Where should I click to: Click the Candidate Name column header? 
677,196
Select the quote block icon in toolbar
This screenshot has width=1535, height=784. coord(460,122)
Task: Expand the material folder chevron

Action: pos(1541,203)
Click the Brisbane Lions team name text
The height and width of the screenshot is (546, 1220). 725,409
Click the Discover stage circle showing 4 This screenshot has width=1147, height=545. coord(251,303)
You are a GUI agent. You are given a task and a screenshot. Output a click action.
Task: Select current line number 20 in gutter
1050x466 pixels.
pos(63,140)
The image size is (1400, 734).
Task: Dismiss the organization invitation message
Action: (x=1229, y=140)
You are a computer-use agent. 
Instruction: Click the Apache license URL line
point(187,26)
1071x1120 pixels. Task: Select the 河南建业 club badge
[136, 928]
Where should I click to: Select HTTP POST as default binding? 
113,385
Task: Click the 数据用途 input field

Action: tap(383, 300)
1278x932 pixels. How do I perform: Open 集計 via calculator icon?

- - - - - - -

Reproduce the material verbatim from the line containing "Click the Brisbane Lions team name text" through the line containing "point(187,26)", both lines included.

Click the Brisbane Lions team name text
The height and width of the screenshot is (546, 1220). 725,409
Click the Discover stage circle showing 4 This screenshot has width=1147, height=545. coord(251,303)
You are a GUI agent. You are given a task and a screenshot. Output a click action.
Task: Select current line number 20 in gutter
1050x466 pixels.
pos(63,140)
The image size is (1400, 734).
Task: Dismiss the organization invitation message
Action: (x=1229, y=140)
You are a computer-use agent. 
Instruction: Click the Apache license URL line
point(187,26)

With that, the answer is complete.